DALALET VE SAPIKLIK DERKEN NEYİ KASTEDİYORSUNUZ?

DALALET VE SAPIKLIK DERKEN NEYİ KASTEDİYORSUNUZ?

DALALET VE SAPIKLIK DERKEN NEYİ KASTEDİYORSUNUZ?

Soru: Hocam sohbetlerinizde dalalet ve sapıklık kelimelerini çok kullanıyorsunuz. Sapıtmak derken neyde sapıtmak tam olarak neyi kastediyorsunuz?

Cevap: İmam Fahreddini Razi, dalalet kelimesinin açılımını tefsirinde şöyle yapmıştır:

"Dalâletin Nevileri:

Bil ki, sapmak ve saptırmak mutlaka şu üç şeyin birisinde olur:

a) Ulûhiyyetle ilgili konularda...

Çünkü ulûhiyyet ile ilgili meselelerde, doğru tek, yanlış ise sayısızdır. Ulûhiyyet hususundaki sayısız yanlışlardan birisi de, şirk koşmaktır. Bu şirk, ya zındıkların (mecûsîlerin) dediği şekilde olur. Allah Teâlâ bu çeşit şirki, "(Onlar) cinleri O'na ortak saydılar" (En'âm, 100) âyeti ile haber vermiştir. Yahut, yıldıza tapanların dediği şekilde, yahut da putperestlerin dediği şekilde olur.

b) Nübüvvet ile ilgili konularda...

Bu, ya mutlak olarak nübüvveti inkâr edenlerin dediği şekilde; yahut âhireti (öldükten sonra dirilmeyi) inkâr edenlerin dediği şekilde, veyahut da sadece Hz. Muhammed'in nübüvvetini inkâr edenlerin dediği şekilde olur. Bu kısma âhiret ile ilgili konular da dahildir.

c) Allah'ın hükümleriyle ilgili konularda...

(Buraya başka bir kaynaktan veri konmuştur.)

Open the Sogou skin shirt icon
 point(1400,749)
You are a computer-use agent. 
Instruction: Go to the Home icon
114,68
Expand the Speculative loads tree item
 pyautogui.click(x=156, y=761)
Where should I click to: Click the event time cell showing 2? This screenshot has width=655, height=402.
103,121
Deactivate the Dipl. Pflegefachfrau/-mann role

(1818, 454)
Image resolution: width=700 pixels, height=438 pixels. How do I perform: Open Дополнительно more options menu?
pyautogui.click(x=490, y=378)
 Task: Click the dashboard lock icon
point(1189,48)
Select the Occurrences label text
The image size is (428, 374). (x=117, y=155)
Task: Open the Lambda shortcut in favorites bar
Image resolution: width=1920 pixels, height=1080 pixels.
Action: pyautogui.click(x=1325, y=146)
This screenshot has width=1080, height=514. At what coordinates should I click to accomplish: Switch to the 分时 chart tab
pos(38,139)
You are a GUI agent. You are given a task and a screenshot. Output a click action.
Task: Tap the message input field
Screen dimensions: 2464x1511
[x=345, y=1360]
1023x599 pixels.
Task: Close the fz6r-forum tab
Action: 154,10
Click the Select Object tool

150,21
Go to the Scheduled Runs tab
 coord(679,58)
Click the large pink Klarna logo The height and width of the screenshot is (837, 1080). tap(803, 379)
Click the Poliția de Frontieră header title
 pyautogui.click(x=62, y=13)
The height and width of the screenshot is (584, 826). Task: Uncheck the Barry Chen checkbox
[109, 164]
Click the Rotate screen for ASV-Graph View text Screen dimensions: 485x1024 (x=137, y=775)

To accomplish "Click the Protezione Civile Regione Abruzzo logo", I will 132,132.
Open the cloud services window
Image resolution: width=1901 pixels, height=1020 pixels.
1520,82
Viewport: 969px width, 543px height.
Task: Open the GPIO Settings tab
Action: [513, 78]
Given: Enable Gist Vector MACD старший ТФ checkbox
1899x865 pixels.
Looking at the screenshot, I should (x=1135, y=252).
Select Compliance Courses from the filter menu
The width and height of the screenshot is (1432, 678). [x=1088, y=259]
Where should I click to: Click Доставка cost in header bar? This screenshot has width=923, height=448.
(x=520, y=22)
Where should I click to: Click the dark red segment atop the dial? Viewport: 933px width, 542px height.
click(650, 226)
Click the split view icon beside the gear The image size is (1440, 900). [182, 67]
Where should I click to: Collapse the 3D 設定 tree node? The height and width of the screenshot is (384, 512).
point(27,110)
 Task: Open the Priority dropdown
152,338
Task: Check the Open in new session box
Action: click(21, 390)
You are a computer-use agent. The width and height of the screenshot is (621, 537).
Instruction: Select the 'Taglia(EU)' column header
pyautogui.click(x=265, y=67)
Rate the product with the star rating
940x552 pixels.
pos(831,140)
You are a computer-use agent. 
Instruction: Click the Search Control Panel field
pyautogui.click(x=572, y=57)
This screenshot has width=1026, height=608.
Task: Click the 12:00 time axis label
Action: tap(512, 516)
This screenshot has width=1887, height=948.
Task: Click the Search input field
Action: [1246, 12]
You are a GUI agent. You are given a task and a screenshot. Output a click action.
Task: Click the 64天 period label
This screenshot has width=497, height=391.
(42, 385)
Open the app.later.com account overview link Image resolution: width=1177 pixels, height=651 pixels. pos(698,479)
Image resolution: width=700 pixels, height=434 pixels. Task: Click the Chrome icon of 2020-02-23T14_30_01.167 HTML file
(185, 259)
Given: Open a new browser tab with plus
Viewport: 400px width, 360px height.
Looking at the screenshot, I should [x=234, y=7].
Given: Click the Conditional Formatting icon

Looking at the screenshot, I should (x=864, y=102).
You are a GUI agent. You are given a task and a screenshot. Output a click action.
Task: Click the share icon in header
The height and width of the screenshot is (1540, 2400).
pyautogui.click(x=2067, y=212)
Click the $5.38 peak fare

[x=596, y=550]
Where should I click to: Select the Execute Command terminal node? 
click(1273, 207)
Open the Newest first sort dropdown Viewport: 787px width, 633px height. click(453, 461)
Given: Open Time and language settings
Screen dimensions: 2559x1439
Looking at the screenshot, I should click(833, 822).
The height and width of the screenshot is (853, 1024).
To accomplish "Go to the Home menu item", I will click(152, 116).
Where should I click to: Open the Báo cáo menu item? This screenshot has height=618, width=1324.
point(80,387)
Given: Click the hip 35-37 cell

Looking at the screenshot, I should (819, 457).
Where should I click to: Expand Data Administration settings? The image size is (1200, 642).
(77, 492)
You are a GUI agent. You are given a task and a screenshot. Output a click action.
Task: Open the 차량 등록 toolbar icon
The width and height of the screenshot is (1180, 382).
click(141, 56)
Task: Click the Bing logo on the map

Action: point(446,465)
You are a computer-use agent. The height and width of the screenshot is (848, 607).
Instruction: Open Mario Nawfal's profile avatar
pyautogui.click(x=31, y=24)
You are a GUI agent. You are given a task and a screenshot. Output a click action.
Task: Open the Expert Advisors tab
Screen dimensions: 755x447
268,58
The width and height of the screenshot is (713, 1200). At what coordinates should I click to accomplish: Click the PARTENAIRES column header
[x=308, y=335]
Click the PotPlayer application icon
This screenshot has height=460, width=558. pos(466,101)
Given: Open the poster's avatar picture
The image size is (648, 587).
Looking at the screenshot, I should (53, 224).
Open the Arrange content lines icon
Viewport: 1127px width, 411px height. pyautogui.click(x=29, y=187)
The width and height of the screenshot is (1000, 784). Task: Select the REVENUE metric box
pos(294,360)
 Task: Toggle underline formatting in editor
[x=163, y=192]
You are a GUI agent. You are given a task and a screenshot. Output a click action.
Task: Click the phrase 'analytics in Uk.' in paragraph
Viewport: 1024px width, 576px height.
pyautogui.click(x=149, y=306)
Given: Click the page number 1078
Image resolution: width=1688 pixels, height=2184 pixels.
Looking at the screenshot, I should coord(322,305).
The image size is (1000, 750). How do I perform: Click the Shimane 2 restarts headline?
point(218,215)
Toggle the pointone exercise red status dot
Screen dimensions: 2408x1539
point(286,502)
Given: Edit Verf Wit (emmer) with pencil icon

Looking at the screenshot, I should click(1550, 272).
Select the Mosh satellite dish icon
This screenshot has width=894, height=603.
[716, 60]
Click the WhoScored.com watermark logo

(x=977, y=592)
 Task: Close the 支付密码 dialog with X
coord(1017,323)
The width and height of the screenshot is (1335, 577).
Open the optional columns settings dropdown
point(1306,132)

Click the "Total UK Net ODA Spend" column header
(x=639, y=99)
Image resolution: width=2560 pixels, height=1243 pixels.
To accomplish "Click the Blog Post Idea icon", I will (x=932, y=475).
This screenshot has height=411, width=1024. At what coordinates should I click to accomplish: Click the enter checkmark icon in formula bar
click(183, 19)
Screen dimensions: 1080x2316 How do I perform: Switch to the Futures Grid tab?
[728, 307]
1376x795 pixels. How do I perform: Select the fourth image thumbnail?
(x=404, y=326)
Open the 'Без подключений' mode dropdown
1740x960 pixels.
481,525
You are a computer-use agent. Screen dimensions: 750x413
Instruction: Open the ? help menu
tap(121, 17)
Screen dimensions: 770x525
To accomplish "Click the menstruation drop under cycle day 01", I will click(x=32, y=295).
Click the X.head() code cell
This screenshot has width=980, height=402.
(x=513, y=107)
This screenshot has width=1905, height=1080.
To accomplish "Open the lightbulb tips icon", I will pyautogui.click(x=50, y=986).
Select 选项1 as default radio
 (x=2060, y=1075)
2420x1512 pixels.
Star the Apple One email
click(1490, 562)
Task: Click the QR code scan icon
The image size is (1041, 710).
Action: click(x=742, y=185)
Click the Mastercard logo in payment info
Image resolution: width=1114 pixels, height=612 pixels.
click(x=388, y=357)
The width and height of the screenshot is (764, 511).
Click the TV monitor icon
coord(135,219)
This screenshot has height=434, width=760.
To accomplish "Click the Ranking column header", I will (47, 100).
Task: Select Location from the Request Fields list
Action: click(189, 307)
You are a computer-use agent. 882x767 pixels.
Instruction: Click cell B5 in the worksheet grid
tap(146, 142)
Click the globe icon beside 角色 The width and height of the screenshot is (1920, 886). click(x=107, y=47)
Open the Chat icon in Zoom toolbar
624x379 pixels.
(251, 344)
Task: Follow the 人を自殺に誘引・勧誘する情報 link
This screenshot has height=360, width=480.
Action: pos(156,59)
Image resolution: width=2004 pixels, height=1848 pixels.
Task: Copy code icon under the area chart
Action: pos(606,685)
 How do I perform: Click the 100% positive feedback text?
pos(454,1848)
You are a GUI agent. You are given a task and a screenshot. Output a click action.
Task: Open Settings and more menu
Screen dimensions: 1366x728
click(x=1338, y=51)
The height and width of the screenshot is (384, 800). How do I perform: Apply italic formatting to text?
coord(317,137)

Bunlar pek çoktur. Çünkü mesela kâfirler, "bahire", sâibe" ve "vasile" dedikleri hayvanları haram, ama "meyte" (lâşe)'yi helâl sayıyorlardı. İşte bundan dolayı Allah Teâlâ, onların bâtıla hak, hakka da bâtıl hükmü vermeleri gibi, inandıkları şeyler hususunda, "Yeryüzündeki insanların çoğuna uyarsan, onlar seni Allah yolundan, yani doğru ve hak yoldan saptırırlar" buyurmuştur." Fahreddini Razi, Tefsir

"Allah'a ortak koşan inatçı inkarcılardan bir grup, Peygamber Efendimize gelerek, “Siz kendi öldürdüğünüz hayvanları yiyorsunuz da Allah'ın öldürdüklerini yemiyorsunuz!” diyerek basit bir kıyaslamayla mü'minleri şüpheye düşürmeye çalıştılar. Bunun üzerine bu ayetler indi." (İbnu’l-Cevzi, Zadu’l-Mesir, Beyrut, 1384/1964, 1, 116; bk. Tirmizî, Tefsîru'l-Kur'ân, 6/6, hadis no: 3069)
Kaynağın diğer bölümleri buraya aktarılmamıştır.